Ello, tanto en lo que se refiere, en primer lugar, a los elementos que han

de tenerse en cuenta para determinar la imputabilidad, reconduciéndose el

concepto del “buen padre de familia” al del “buen profesional” o “buen

abogado”, desde que la interpretación y búsqueda de la medida de la diligencia

exigible debe referirse necesaria y preponderantemente al contenido de la

prestación a cargo del letrado y a las exigencias normales de ejercicio de la

profesión como de la especialización, en su caso, las que en el caso del

abogado, no presentan mayores dificultades de apreciación por parte de los

jueces, también conocedores de la ciencia jurídica.

Asimismo, dicho agravamiento de la responsabilidad ha de reflejarse en

la extensión de los daños indemnizables, partiendo de la premisa que en

nuestro derecho, la previsibilidad es común tanto a la relación causal como a la

culpabilidad y atento además, a que la contratación de los servicios

profesionales del abogado suponen en éste una especial confianza tanto en su

probidad como en sus específicas condiciones intelectuales y técnicas.

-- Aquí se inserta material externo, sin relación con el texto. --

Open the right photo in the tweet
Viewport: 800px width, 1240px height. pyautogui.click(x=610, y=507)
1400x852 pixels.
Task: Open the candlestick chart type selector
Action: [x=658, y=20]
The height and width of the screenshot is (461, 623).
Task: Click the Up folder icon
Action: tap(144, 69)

En consecuencia, la responsabilidad del abogado debiera orientarse

hacia un grado mayor de culpa que el estándar de culpa leve exigible en

general al mismo, a la luz principalmente de la preceptiva de los artículos 44,

1546, 1547, 2012, 2118 y 2129, todos del Código Civil, por estar singularmente

preparado para desempeñar el oficio y en condiciones más favorables para

considerar lo que habrá de seguirse de un hecho o de una omisión de su parte.